**** INPUT RECORDS ****

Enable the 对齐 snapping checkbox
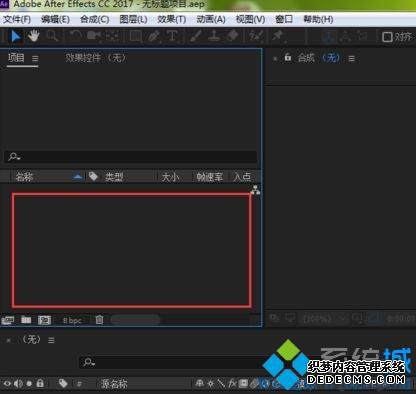Viewport: 416px width, 394px height. coord(387,37)
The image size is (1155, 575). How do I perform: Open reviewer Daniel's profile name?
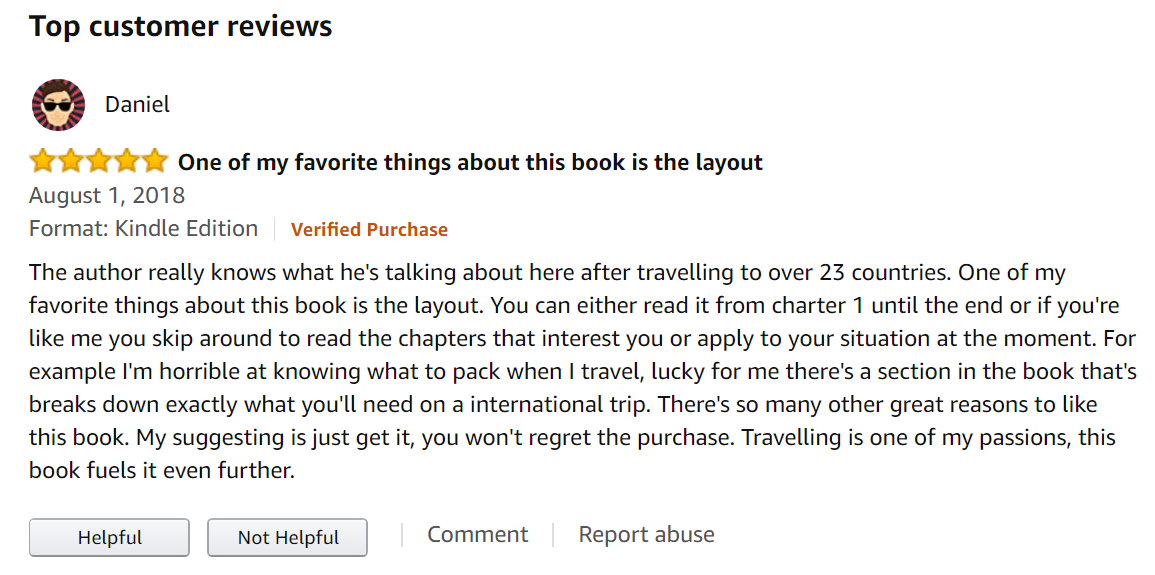click(137, 105)
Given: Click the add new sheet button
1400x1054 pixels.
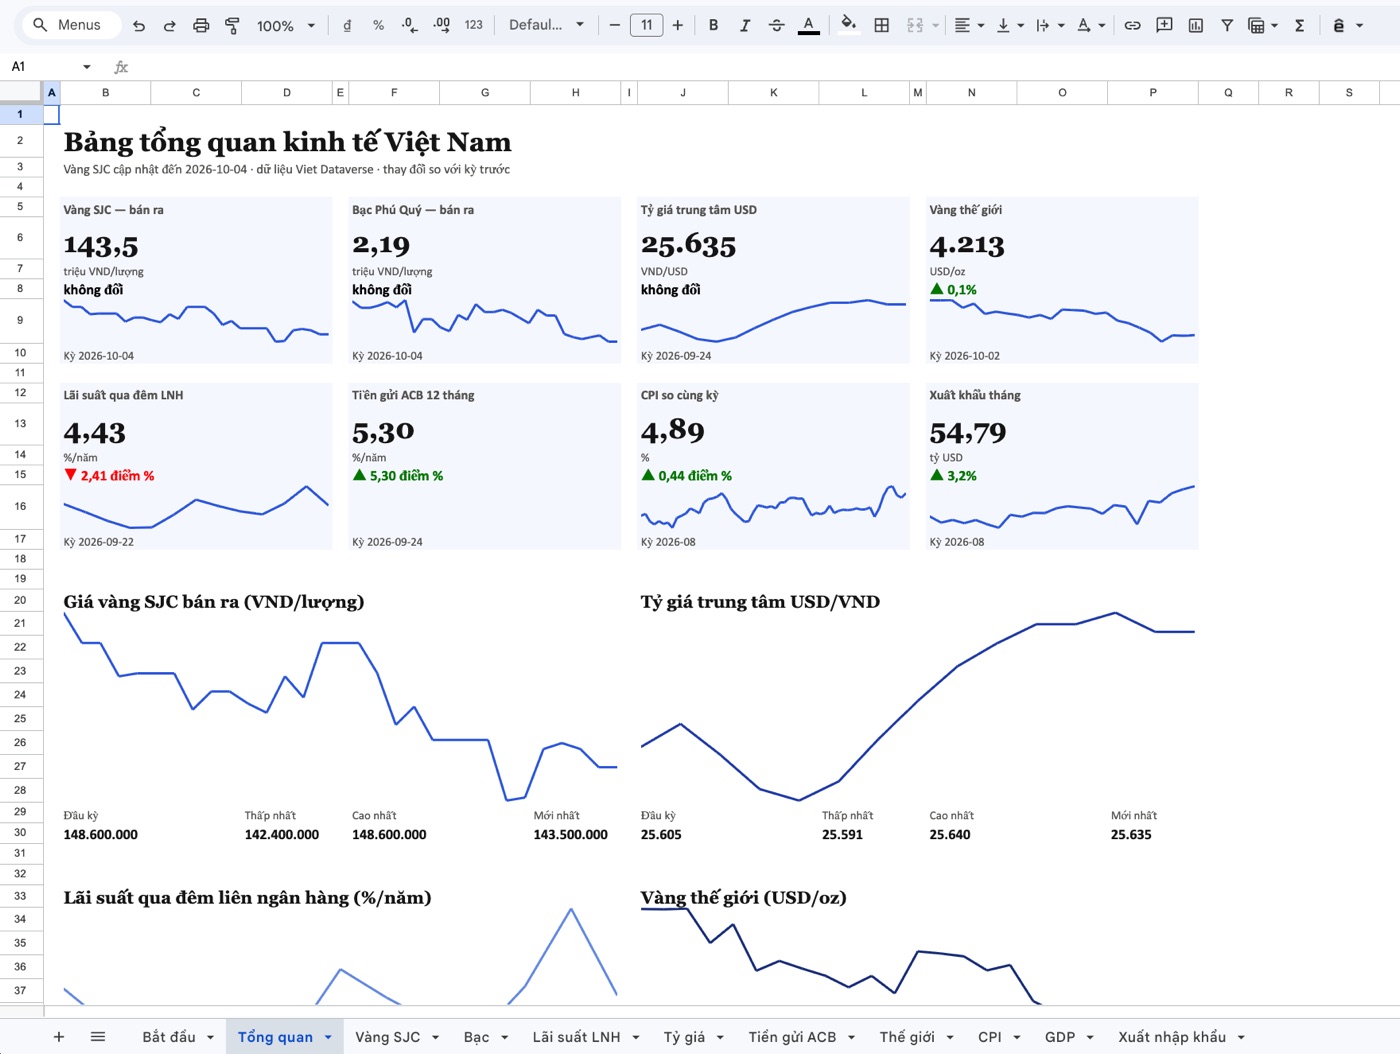Looking at the screenshot, I should pos(59,1037).
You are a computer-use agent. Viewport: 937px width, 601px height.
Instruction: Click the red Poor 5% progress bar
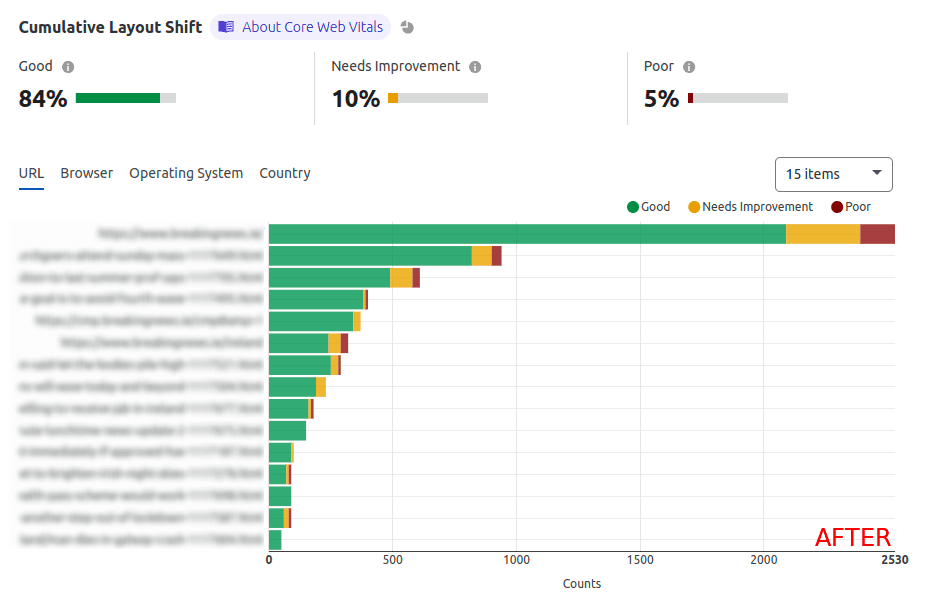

****

◆ **WORK ORDER**
Give back exactly the lines from the line with "You are a computer-use" through the final line of the entries above, and keep pictures out of the copy.

◆ **SOLVED PROBLEM**
You are a computer-use agent. Viewport: 937px width, 601px height.
Instruction: Click the red Poor 5% progress bar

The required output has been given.